A monoclonal antibody fragment (Fab) created from the same parent mouse antibody as bevacizumab.

It is an anti-angiogenic that has been approved to treat the wet type of age-related macular degeneration.

Targets VEGF-A


Route of administration is intravitreal injection

Biological half-life approx. 9 days

Its effectiveness is similar to that of bevacizumab, and rates of side effects also appear similar.

However, ranibizumab typically costs $2,000 a dose, while the equivalent dose of bevacizumab typically costs $50.

It is a monoclonal antibody that inhibits angiogenesis by inhibiting Vascular endothelial growth factor A, a mechanism similar to Bevacizumab.

It’s effectiveness for age-related wet macular degeneration is similar to that of bevacizumab and aflibercept.
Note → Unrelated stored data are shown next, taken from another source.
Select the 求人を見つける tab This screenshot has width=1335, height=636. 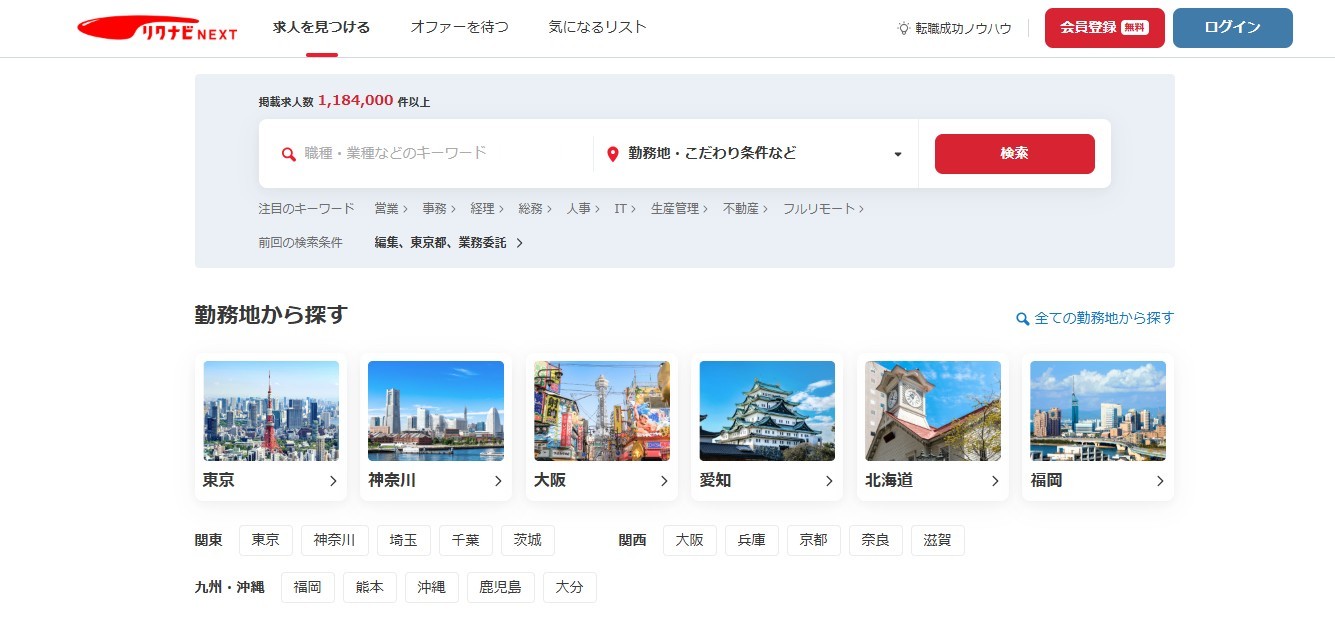tap(321, 28)
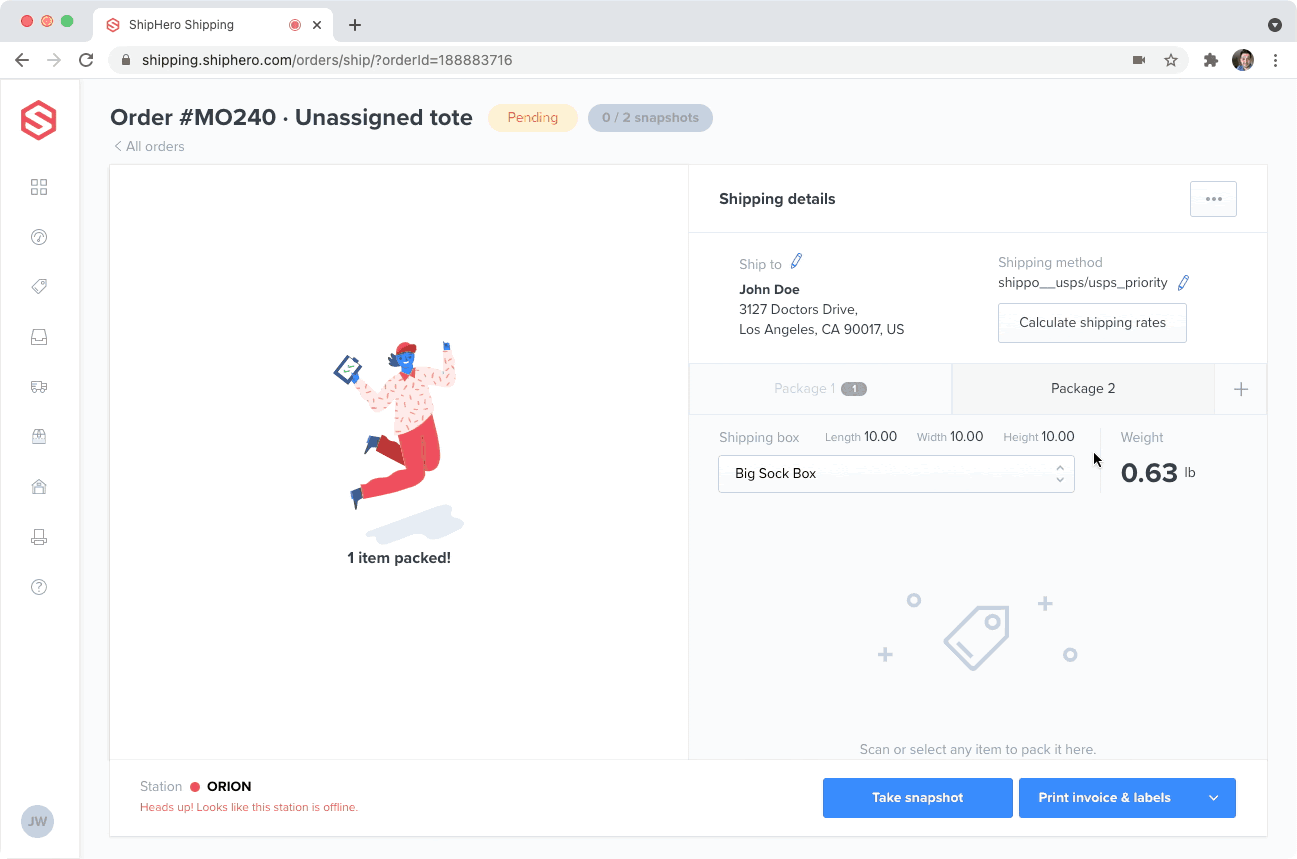
Task: Click the JW user avatar
Action: click(38, 822)
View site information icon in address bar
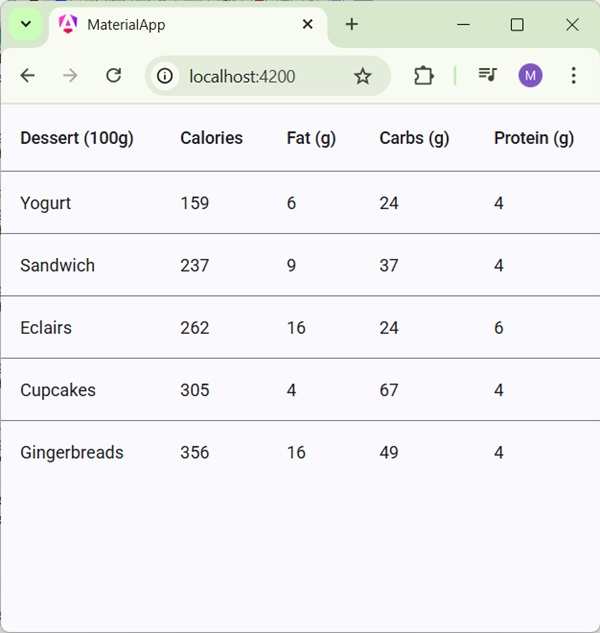 pyautogui.click(x=165, y=76)
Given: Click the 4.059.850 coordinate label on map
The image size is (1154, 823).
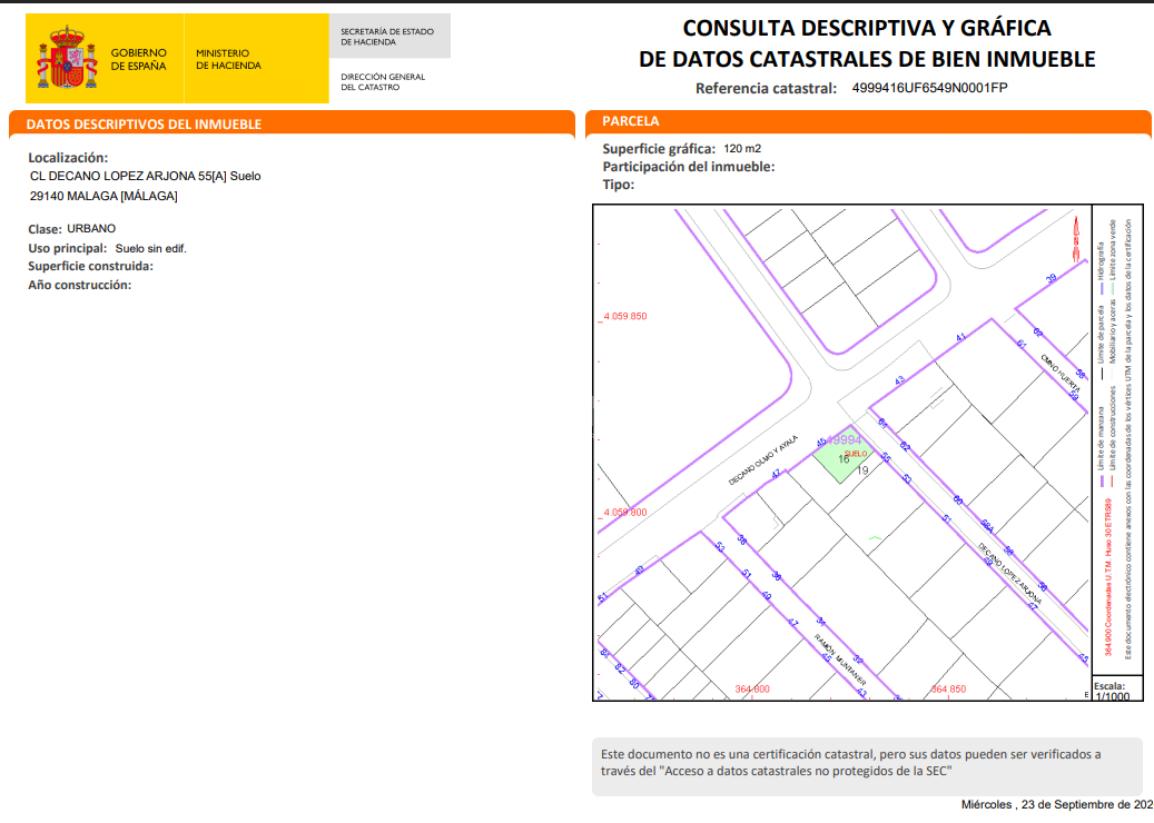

It has lower risk of stomach and intestinal problems, is also associated with a lower rate of eye related side effects than bevacizumab.

Most common side effects are conjunctival hemorrhage, eye pain, vitreous floaters, increased intraocular pressure, and intraocular inflammation.

The risk for arterial thromboembolic events in patients receiving VEGF-inhibitors by intravitreal injection is low (< 4%) and similar to that seen in patients randomized to placebo.

Serious adverse events related to the procedure: incidence rate of less than 1% and included endophthalmitis, retinal detachment, traumatic cataracts, and intraocular inflammation and blindness.

It is injected into the vitreous humour of the eye once a month, and may be reduced to 1 injection every 3 months after the first 4 months.

Clinical trials (MARINA and ANCHOR) which randomized patients with wet macular degeneration showed that 95% of ranibizumab-treated patients maintained visual acuity compared with 62% of those administered placebo at 1 year, and up to 40% demonstrated an improvement in vision of at least 3 lines.

Randomized controlled trials of patients suffering from macular edema caused by central retinal vein occlusion have similar results.

In a randomized trial vs bevacizumab, the two drugs had equivalent effects on visual acuity when administered according to the same schedule; however, serious adverse events were more common in the bevacizumab arm of the trial, with ocular adverse events about 2.8 times as frequent with bevacizumab than with ranibizumab.